En una época donde aún persisten voces que promueven la privatización de los servicios públicos, el anuncio de que durante el actual sexenio se invertirán 180 mil millones de pesos en infraestructura hospitalaria marca una ruptura con la lógica de abandono institucional que predominó durante años. Para dimensionar la magnitud del esfuerzo, esa cifra equivale a aproximadamente cuatro años y medio del gasto total anual del estado de Zacatecas.
Los datos son interesantes. Desde octubre de 2024 se han construido 29 proyectos hospitalarios: siete del Instituto Mexicano del Seguro Social, 18 del IMSS-Bienestar y cuatro del Instituto de Seguridad y Servicios Sociales de los Trabajadores del Estado.
Paralelamente, el país pasó de formar seis mil 500 médicos especialistas al año en tiempos neoliberales a una proyección de 14 mil en 2026. También aumentará la atención médica: de 37.5 millones de consultas en 2023 a 60 millones este año en hospitales incorporados al IMSS-Bienestar.

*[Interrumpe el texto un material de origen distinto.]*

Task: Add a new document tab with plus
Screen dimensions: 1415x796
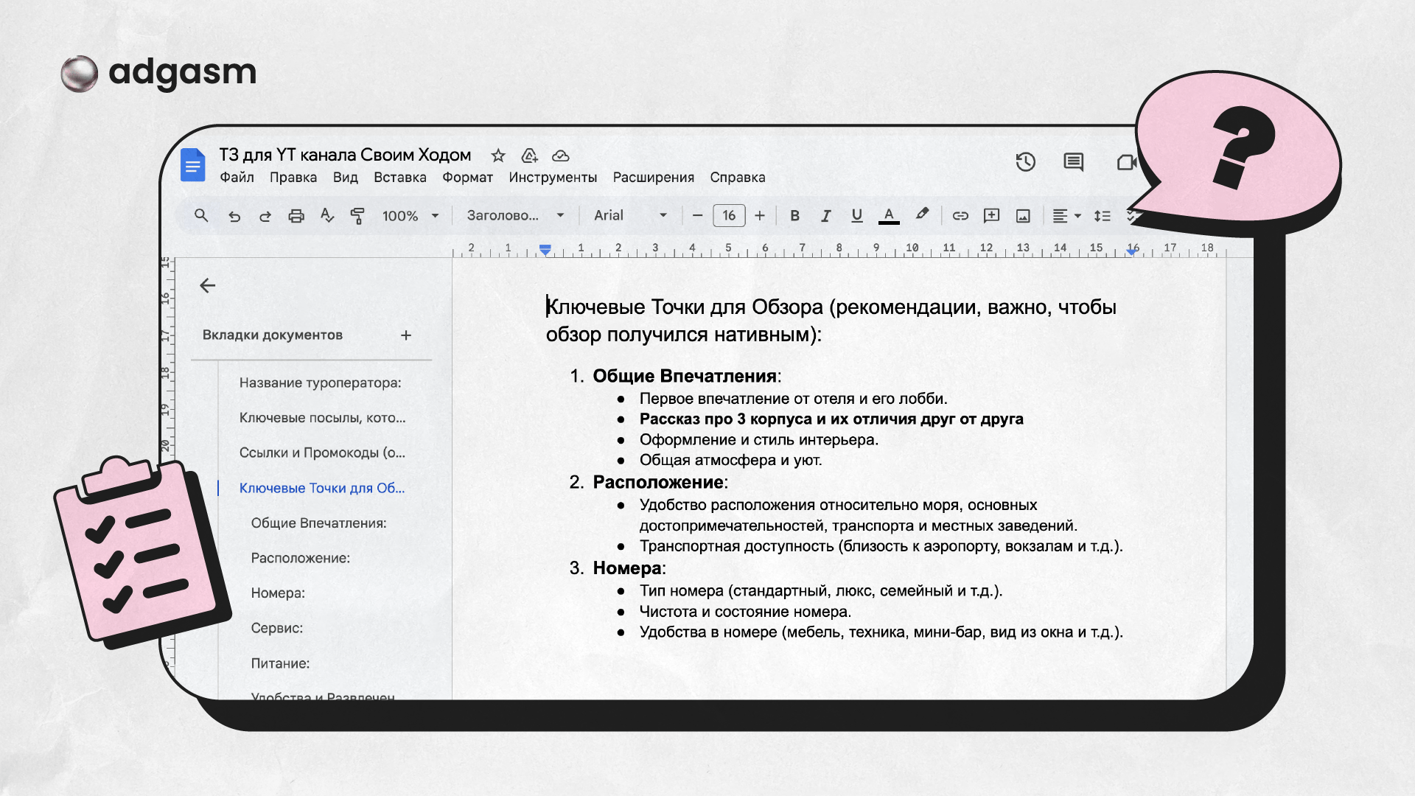Action: (x=406, y=335)
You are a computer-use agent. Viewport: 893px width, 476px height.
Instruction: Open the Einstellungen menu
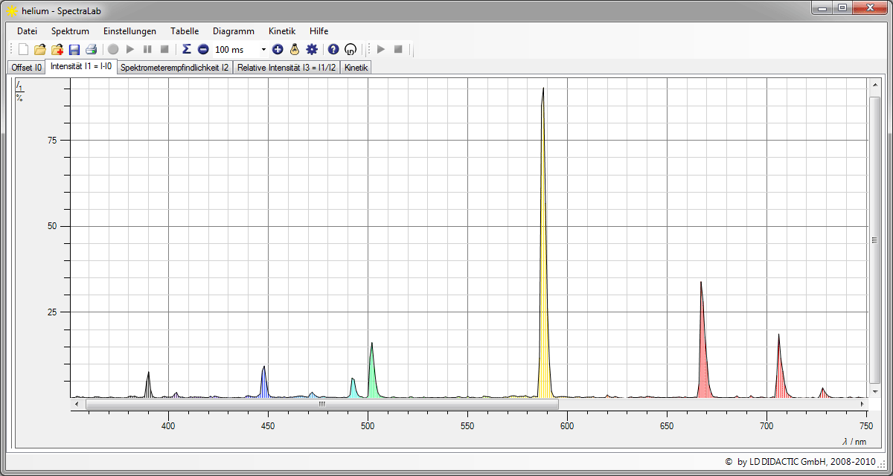coord(129,31)
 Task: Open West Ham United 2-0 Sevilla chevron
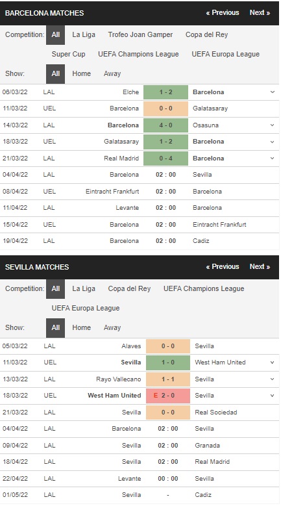273,396
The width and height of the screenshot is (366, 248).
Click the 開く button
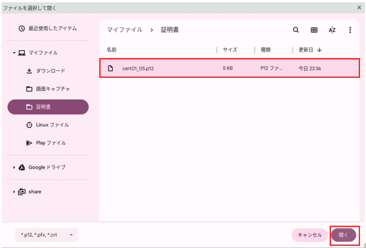click(x=344, y=235)
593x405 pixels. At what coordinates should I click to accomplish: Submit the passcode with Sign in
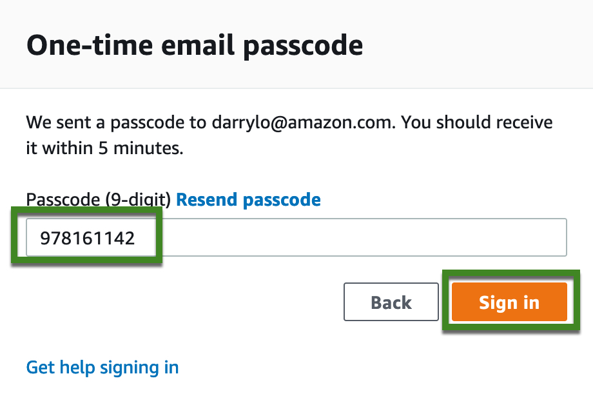(x=509, y=302)
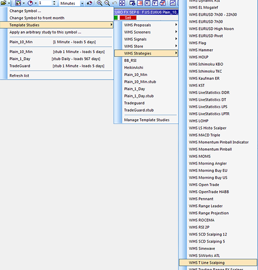Click the undo arrow icon

(x=114, y=3)
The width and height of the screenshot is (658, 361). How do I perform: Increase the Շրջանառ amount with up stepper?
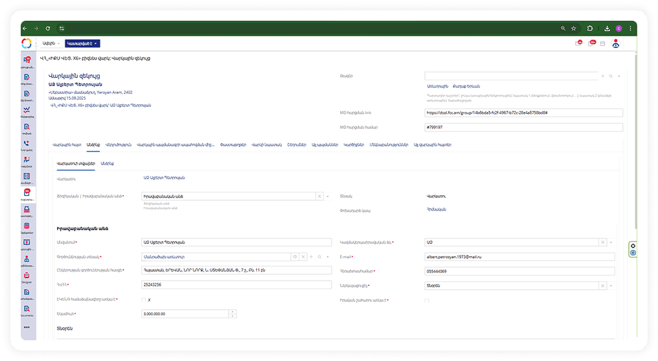(x=233, y=312)
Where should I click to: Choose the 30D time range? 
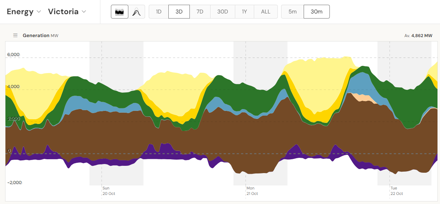[x=223, y=12]
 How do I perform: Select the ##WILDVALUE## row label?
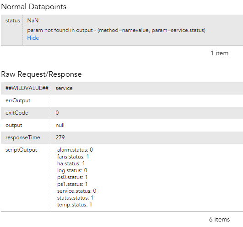[x=27, y=88]
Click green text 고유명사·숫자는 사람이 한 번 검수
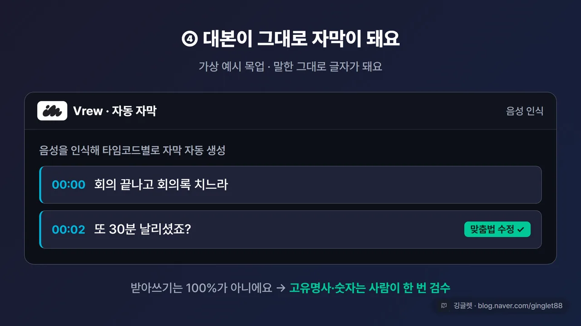This screenshot has height=326, width=581. [370, 288]
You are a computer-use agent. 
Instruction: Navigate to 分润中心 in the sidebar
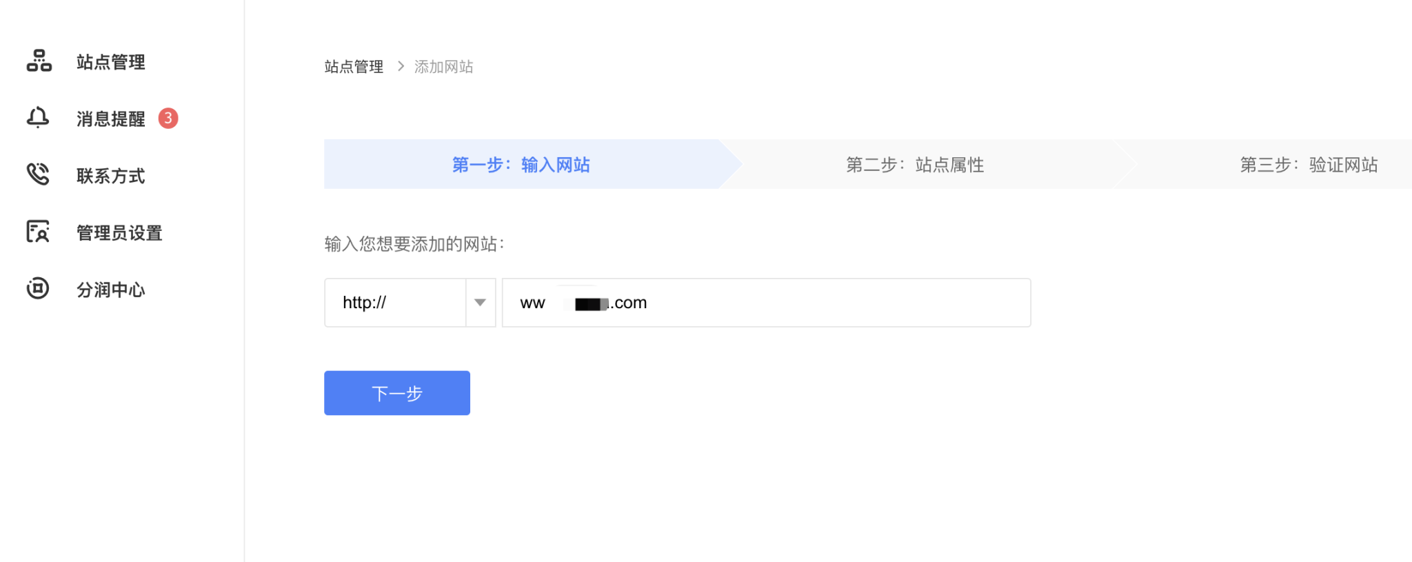pos(110,290)
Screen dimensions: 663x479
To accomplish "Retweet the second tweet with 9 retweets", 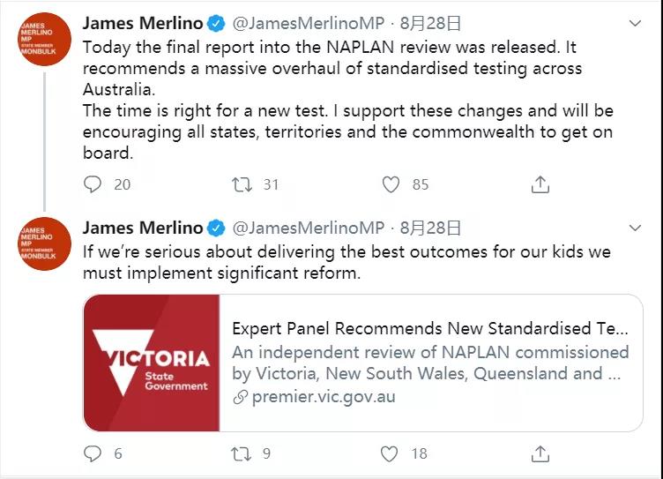I will 241,453.
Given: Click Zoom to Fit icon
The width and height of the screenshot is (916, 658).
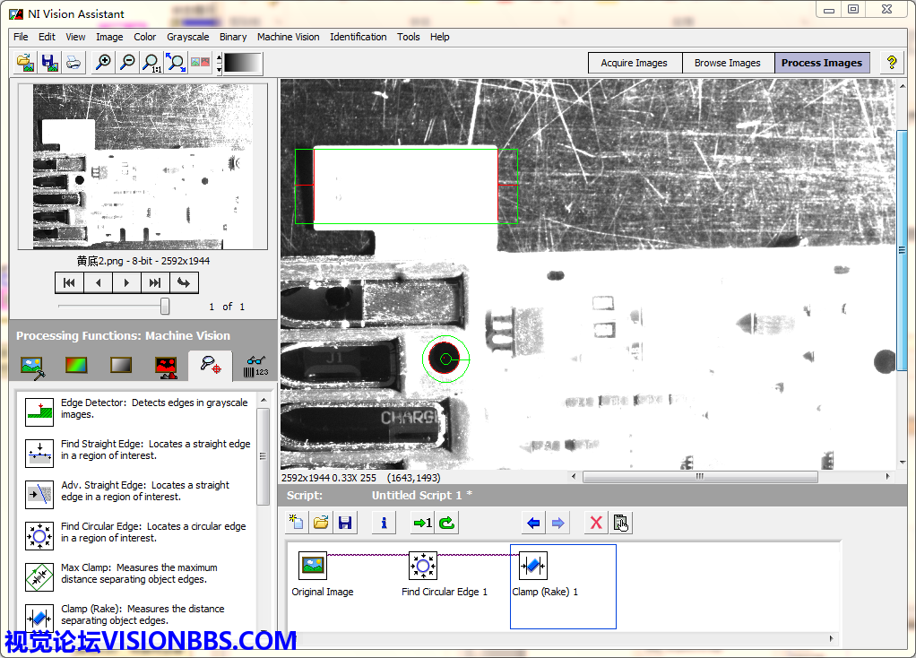Looking at the screenshot, I should (176, 63).
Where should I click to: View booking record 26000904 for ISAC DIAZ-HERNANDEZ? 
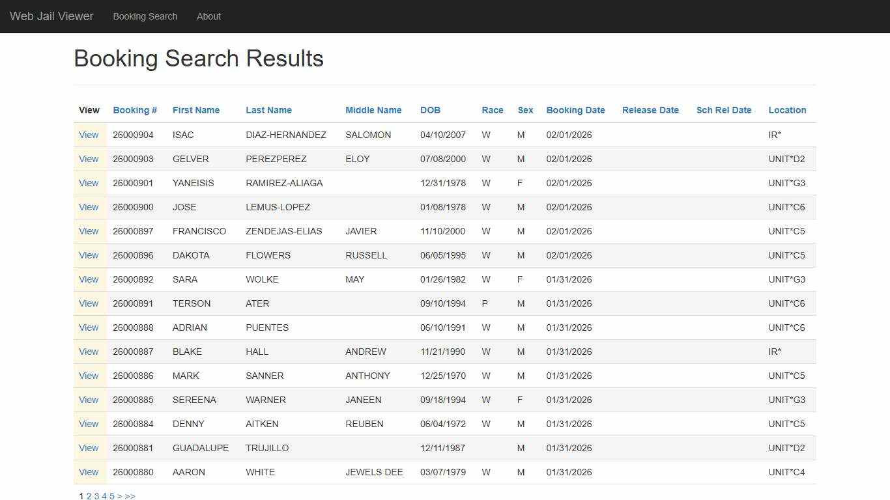pyautogui.click(x=89, y=135)
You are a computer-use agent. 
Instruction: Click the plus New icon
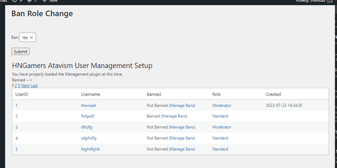45,1
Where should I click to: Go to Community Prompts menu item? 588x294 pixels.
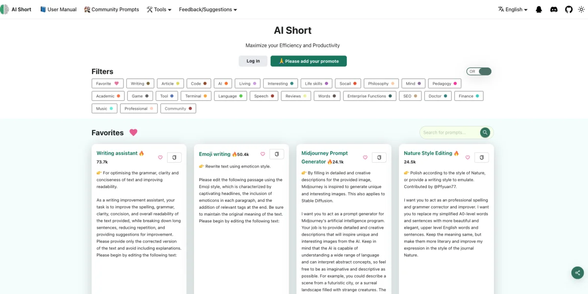111,9
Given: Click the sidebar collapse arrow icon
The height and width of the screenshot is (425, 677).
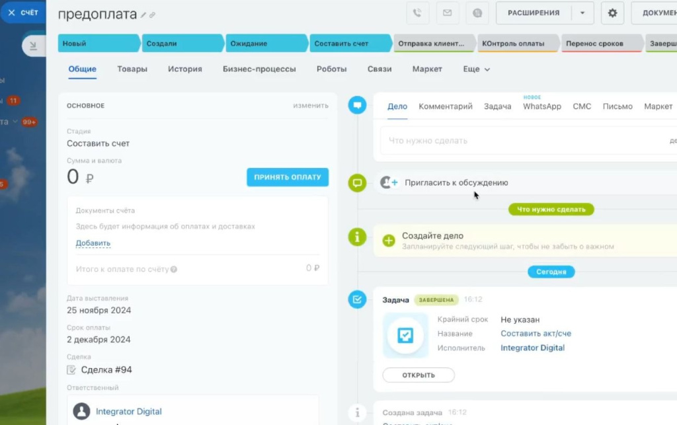Looking at the screenshot, I should 32,45.
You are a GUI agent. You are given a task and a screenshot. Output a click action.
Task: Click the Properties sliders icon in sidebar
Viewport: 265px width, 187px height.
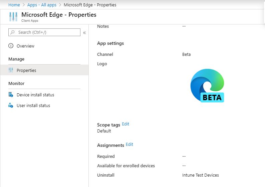click(x=11, y=70)
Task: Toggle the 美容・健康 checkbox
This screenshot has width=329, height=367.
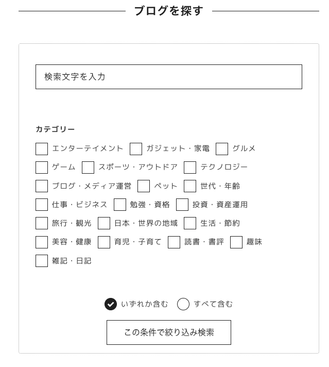Action: pos(42,242)
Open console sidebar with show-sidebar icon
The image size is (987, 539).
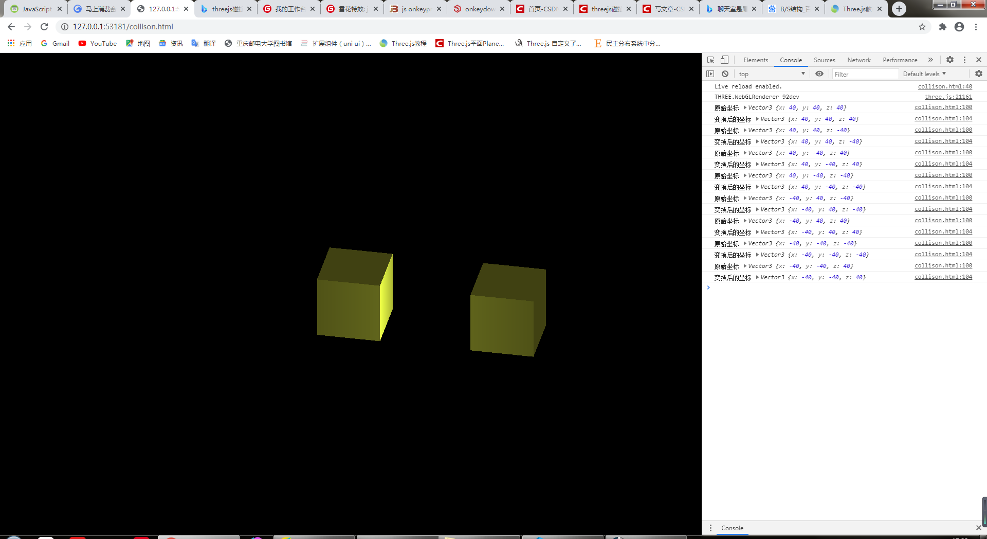tap(710, 74)
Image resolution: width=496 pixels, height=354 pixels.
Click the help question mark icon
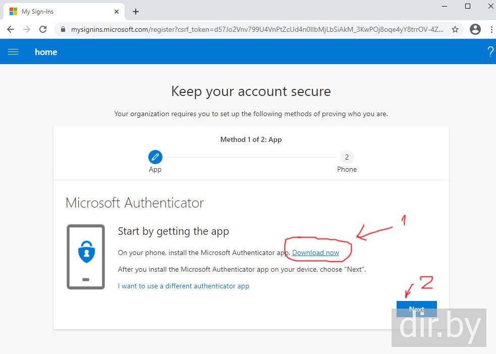[x=490, y=52]

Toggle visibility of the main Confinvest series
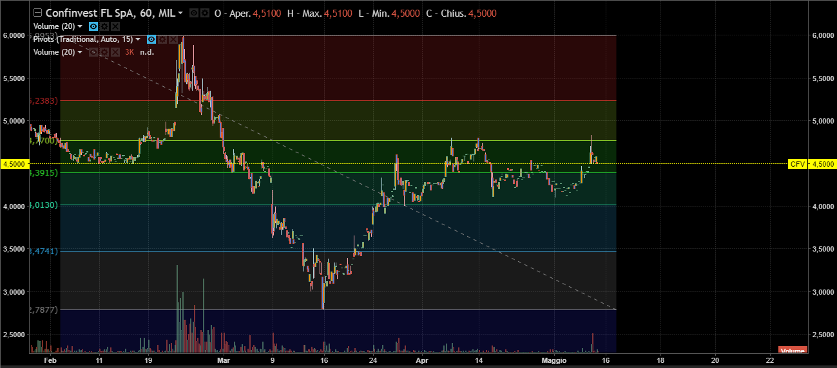[193, 14]
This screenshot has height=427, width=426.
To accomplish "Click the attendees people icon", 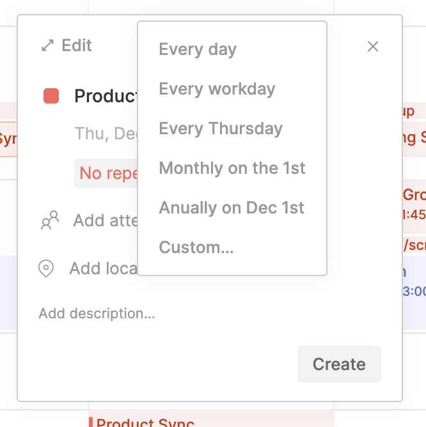I will coord(49,221).
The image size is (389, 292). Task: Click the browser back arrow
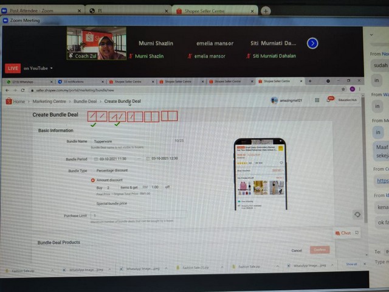[7, 89]
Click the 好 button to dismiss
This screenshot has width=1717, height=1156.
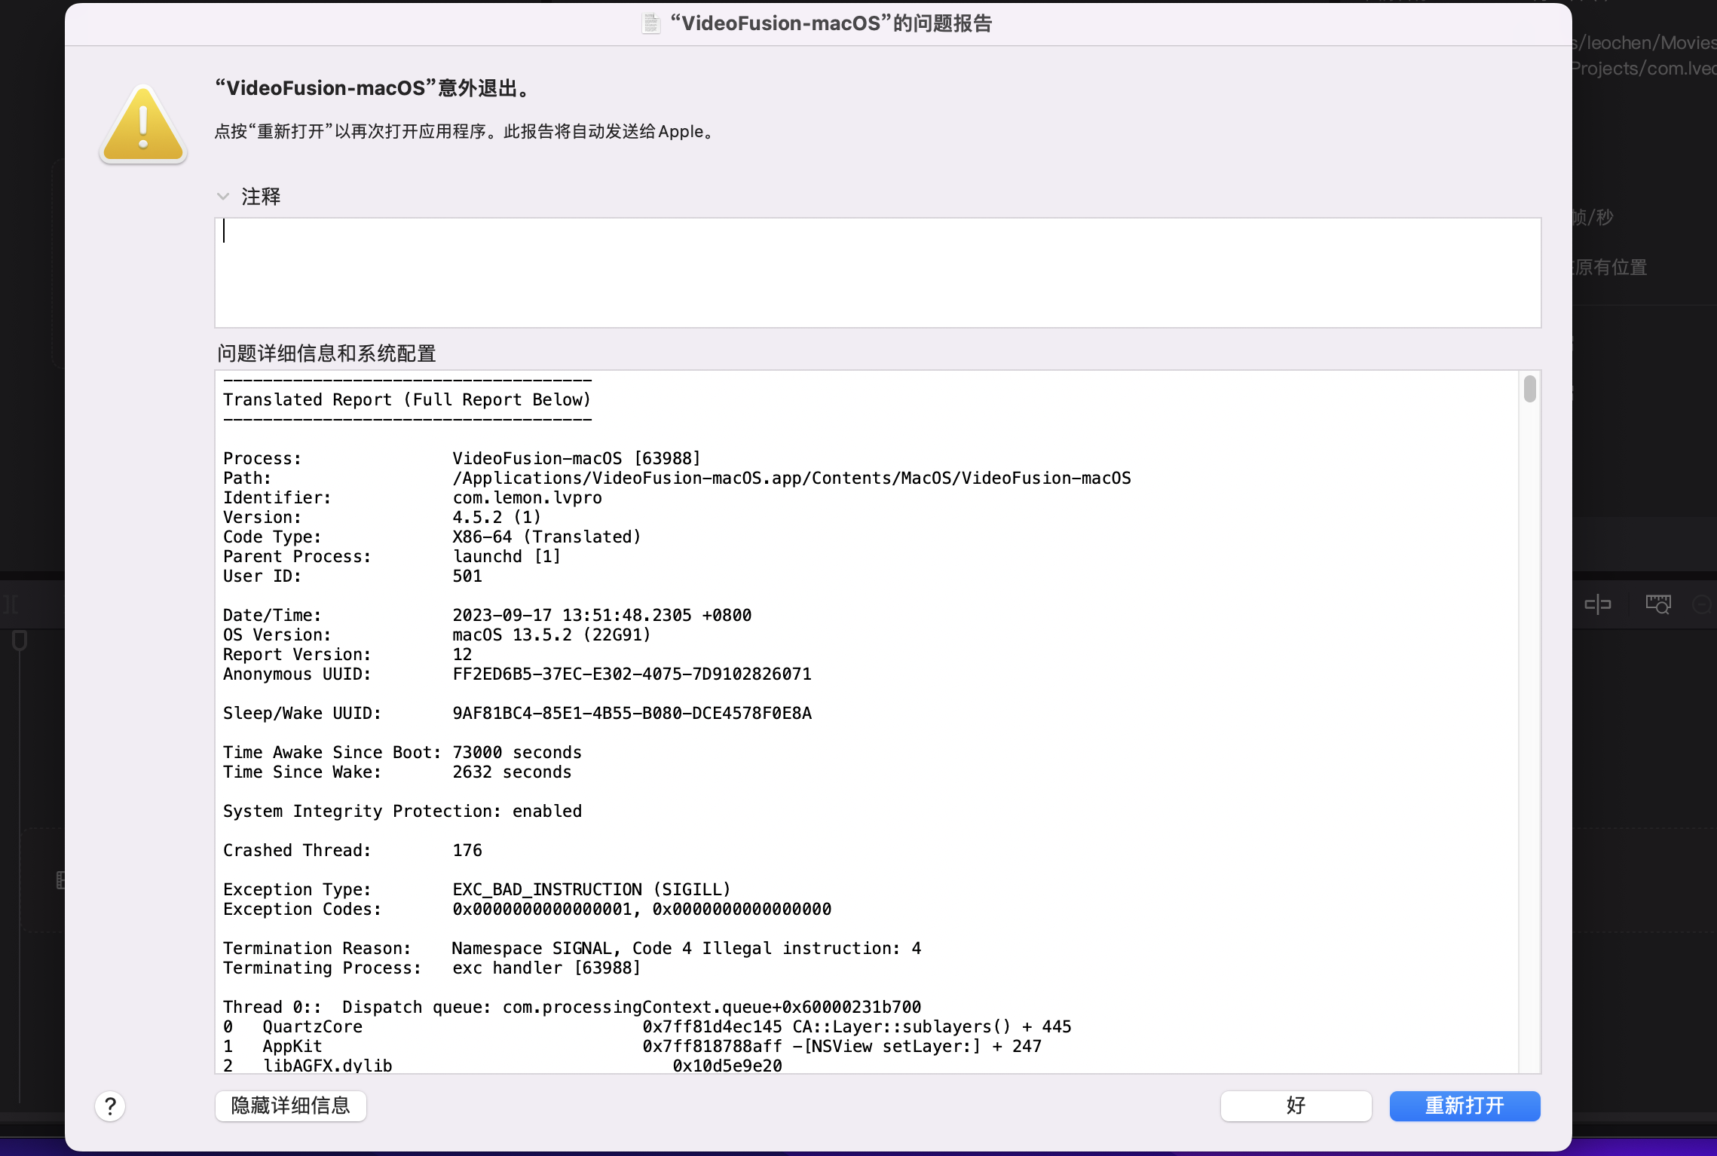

Sin embargo, pensar la salud pública desde una visión progresista también implica reconocer los enormes desafíos pendientes. No se debe dejar de lado que la expansión hospitalaria debe ir acompañada de una profunda reorganización del sistema sanitario: abatir el desabasto de medicamentos, reducir los tiempos de espera, garantizar personal suficiente en comunidades rurales, mejorar las condiciones laborales de médicos y enfermeras y fortalecer la atención preventiva.
A ello se suma el reto histórico de construir un verdadero sistema nacional integrado que supere la fragmentación entre instituciones y elimine las desigualdades regionales que persisten entre el norte y el sur del país. La infraestructura es fundamental, pero el derecho a la salud solo se consolida plenamente cuando existe acceso efectivo, trato digno y cobertura universal real.
La declaración de: “se cerrarán las cajas de cobro”. En esa frase se resume una visión de justicia social donde el acceso a la salud deja de depender del dinero y vuelve a colocarse en el terreno de los derechos. Ahí radica la función irrenunciable del Estado: proteger la vida, no administrar privilegios.